Tecnicamente ela era minha, mas ela me odiava! Vivíamos em uma linha tênue entre o amor e ódio, sempre que ela podia me desprezava, mas se eu tivesse comendo algo que parecesse apetitoso, ela era minha melhor amiga.

Eu a ganhei quando tinha quatro anos, ela é mestiça a Pequinez, dizem que essa raça não curte crianças, então explica um pouco essa relação conturbada que existe entre eu e ela.

Nunca vou me esquecer, eu tinha seis anos e no meu aniversário combinei que deria a chupeta em troca de uma "Barbie de três peruquinhas" (uma boneca que vinha careca com três perucas e você podia trocar o cabelo dela de acordo com o humor), vendida nos melhores camelôs de qualquer lugar.
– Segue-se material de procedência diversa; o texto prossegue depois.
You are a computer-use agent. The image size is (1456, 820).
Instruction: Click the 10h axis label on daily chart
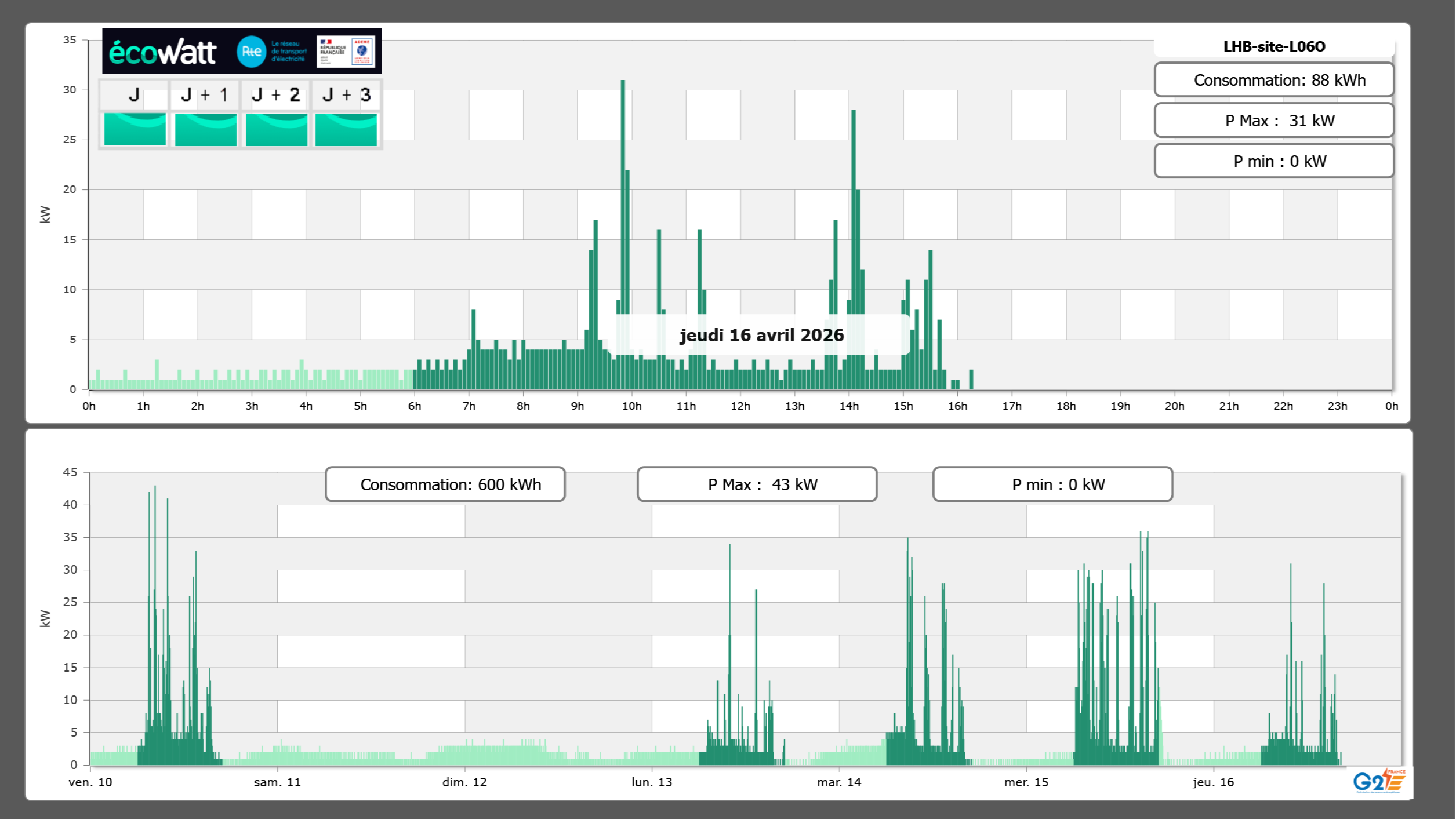[631, 406]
Pois bem, me deram a boneca e eu prometi que não seria mais usuária dessa "droga infantil".

Eu estava feliz com a minha boneca barata e careca, até o dia que a xuxu pegou a boneca e deixou apenas os braços e o tronco da boneca, comendo todo resto (até minha cachorra me sacaneava), tudo em prova de seu imenso afeto, claro porque ela não mexia nas coisas das minhas irmãs, só comia as minhas.

Essa é a linha tênue entre o amor e o ódio. Com o tempo se aprende a superar isso e conviver, com um cão que te odeia.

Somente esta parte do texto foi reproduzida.